Most Michigan couples that divorce when they have children will wind up sharing custody. A parenting plan helps establish each of your specific responsibilities to the children and to one another. Including the right information in your parenting plan can help set you up for custody success.

You don’t just want to talk about what will happen on the average school day. You also have to set rules in place for other family needs, like vacations. There are three important inclusions to consider for your parenting plan when setting rules for summer vacation.

  1. How will the family divide its time?

Maybe each parent wants to take the children on a trip, or you just hope to schedule some downtime with the kids. You should have a general plan in place for splitting up your summer.

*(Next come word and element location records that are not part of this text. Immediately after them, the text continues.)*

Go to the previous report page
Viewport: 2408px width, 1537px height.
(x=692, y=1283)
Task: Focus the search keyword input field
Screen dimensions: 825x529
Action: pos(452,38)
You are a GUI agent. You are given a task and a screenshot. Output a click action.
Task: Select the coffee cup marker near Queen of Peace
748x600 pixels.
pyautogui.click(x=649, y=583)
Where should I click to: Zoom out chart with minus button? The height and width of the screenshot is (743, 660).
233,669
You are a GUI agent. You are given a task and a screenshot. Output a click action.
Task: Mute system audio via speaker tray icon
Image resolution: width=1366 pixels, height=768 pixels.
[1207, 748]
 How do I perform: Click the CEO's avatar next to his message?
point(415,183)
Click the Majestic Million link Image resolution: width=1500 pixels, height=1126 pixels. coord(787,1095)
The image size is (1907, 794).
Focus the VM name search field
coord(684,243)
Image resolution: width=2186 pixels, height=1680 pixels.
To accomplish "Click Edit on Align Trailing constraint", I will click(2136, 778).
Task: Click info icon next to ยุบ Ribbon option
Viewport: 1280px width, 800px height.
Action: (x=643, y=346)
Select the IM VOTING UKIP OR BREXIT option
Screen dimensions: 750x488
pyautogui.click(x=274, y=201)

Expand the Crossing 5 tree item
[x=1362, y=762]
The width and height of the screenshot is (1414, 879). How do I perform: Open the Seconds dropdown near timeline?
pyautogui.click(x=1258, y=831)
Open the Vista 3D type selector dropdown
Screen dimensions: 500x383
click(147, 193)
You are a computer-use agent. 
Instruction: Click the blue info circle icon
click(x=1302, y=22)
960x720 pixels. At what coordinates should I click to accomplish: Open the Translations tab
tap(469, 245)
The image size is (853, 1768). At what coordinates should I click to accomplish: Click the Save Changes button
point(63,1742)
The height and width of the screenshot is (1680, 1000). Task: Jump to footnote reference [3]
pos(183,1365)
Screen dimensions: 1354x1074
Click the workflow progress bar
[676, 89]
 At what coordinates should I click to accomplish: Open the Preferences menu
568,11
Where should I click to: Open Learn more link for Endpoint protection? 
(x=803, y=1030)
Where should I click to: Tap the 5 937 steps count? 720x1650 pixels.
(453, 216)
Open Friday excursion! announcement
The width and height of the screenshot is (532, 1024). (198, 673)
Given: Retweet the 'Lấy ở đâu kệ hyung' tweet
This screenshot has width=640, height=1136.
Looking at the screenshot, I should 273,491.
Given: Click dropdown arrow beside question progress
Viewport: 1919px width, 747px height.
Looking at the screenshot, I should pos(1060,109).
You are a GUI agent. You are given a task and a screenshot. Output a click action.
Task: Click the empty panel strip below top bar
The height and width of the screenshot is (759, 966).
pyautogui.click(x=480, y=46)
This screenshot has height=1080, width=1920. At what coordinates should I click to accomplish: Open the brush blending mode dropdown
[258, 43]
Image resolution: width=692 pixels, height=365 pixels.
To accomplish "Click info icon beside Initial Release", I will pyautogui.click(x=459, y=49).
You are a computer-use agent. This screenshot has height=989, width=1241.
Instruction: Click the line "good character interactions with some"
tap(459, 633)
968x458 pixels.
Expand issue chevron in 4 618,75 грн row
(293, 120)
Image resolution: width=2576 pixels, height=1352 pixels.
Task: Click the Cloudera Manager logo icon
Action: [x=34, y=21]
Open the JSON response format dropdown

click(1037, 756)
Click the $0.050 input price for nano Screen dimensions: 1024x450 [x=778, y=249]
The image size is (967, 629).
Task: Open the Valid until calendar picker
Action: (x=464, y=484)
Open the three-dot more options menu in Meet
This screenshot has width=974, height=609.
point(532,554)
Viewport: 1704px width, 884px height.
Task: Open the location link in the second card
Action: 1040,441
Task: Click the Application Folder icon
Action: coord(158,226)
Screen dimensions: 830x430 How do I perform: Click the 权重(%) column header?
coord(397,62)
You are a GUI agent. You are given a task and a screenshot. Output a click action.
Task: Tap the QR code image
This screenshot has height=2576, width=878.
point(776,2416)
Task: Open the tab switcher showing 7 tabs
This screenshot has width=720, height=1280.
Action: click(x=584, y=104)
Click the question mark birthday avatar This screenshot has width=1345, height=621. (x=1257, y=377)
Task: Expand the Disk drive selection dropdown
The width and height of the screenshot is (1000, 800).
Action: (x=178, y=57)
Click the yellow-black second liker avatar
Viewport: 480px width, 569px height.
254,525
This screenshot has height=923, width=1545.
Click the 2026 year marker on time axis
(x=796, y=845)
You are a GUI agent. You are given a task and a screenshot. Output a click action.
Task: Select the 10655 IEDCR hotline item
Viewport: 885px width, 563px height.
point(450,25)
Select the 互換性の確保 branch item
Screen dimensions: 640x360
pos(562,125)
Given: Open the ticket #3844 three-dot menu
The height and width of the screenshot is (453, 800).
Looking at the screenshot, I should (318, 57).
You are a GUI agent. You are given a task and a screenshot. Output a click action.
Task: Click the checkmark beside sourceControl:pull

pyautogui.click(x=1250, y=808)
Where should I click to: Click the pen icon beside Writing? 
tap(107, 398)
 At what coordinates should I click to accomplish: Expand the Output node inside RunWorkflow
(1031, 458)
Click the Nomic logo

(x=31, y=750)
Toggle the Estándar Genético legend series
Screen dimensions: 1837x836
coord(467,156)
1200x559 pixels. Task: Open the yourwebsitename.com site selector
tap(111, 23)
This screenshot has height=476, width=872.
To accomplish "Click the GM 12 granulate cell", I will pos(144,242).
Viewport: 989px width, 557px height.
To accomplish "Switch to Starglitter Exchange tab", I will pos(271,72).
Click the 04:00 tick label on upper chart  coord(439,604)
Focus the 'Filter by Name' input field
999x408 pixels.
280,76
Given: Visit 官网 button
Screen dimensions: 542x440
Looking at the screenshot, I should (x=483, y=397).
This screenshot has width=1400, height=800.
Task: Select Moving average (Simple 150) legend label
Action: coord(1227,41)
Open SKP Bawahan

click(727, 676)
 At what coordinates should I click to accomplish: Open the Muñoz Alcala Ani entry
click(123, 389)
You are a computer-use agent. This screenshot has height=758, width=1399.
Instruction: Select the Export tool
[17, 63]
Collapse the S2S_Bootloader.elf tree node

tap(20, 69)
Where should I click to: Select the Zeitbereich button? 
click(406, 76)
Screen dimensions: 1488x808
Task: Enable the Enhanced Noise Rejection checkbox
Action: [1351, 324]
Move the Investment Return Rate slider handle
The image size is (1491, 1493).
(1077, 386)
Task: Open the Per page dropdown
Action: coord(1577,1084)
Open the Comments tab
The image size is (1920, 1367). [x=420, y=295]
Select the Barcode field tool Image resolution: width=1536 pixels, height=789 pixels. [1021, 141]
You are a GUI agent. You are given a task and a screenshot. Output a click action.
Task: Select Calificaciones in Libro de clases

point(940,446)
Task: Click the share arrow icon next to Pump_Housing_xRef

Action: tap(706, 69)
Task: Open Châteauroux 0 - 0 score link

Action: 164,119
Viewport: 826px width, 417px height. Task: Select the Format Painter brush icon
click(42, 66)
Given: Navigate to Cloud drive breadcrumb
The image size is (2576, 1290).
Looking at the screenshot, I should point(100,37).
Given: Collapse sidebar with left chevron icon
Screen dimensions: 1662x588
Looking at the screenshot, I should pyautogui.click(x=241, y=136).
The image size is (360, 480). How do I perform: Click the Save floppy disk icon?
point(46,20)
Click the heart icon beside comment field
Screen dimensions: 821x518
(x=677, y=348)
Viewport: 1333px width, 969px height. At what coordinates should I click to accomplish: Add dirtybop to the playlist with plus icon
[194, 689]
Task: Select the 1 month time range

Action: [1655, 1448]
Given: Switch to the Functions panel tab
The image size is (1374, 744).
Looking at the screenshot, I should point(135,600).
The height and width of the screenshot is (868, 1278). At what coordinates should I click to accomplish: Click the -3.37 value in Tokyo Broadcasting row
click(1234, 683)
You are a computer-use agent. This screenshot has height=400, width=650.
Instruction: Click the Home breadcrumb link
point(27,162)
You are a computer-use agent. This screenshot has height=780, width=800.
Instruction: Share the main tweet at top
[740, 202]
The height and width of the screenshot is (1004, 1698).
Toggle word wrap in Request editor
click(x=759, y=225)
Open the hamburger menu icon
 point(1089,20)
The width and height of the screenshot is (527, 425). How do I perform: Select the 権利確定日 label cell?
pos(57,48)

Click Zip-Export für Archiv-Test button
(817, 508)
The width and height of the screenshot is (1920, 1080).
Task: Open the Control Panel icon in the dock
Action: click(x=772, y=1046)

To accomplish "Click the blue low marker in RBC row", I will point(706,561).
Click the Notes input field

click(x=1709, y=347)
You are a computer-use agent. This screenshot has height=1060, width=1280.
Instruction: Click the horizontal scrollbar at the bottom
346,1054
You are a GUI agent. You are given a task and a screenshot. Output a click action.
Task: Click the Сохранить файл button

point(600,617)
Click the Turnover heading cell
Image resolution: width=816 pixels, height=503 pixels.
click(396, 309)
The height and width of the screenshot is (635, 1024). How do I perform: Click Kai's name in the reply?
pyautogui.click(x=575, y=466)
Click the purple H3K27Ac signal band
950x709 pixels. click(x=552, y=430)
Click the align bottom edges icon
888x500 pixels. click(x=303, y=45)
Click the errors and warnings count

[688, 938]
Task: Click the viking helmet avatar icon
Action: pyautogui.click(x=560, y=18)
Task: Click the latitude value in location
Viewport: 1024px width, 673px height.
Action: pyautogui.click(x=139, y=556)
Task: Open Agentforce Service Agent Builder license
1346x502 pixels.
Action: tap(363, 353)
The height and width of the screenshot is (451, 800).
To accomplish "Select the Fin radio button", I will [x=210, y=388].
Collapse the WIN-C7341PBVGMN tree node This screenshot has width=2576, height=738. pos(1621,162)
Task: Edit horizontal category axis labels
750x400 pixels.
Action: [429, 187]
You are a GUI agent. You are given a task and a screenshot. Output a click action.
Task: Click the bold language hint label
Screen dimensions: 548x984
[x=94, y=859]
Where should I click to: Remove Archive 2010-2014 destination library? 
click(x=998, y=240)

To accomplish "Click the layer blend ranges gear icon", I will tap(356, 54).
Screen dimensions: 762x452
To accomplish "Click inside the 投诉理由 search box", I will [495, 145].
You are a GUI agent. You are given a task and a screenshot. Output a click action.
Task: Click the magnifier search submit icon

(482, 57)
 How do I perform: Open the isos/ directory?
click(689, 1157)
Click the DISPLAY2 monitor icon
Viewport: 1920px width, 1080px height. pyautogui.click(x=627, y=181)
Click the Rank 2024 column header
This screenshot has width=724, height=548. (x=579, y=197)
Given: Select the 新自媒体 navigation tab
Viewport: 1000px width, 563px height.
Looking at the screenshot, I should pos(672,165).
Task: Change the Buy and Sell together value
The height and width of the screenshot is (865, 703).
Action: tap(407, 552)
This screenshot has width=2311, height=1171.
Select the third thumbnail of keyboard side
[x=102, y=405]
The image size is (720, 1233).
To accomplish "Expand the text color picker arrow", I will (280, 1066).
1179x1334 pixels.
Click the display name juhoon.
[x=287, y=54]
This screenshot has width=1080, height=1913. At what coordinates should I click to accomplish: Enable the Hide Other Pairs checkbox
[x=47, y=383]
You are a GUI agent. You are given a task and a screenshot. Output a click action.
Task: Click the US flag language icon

Some parents my alternate weeks or split each month and a half. Others might split summer vacation in half, with the kids spending half of the summer with one parent and the rest with the other. Your employment and family circumstances will influence which approach is best for your family.

  1. How far can either parent travel with the children?

Knowing that your ex wants to leave the country with your kids can make you nervous. Michigan’s parenting plans typically restrict relocations and travel outside of the state unless parents set their own rules. You might want to create custom solutions for vacation travel so that your family doesn’t need to get a modification when one of you plans a big trip.

  1. What are your expectations for the children during the summer?

Summer may be a time for the family to relax and bond, but it is also the time of the year when students lose some of their academic progress.

Whether you want your children to commit to reading a certain number of books, to work a summer job or to take a few classes to close learning gaps, you and your ex should have expectations for your children. Agreeing to summer rules, like a later curfew and more permissive socialization rules, can also be an option.

The more time and consideration you put into creating your parenting plan, the easier it will be for your family to navigate shared custody after the divorce.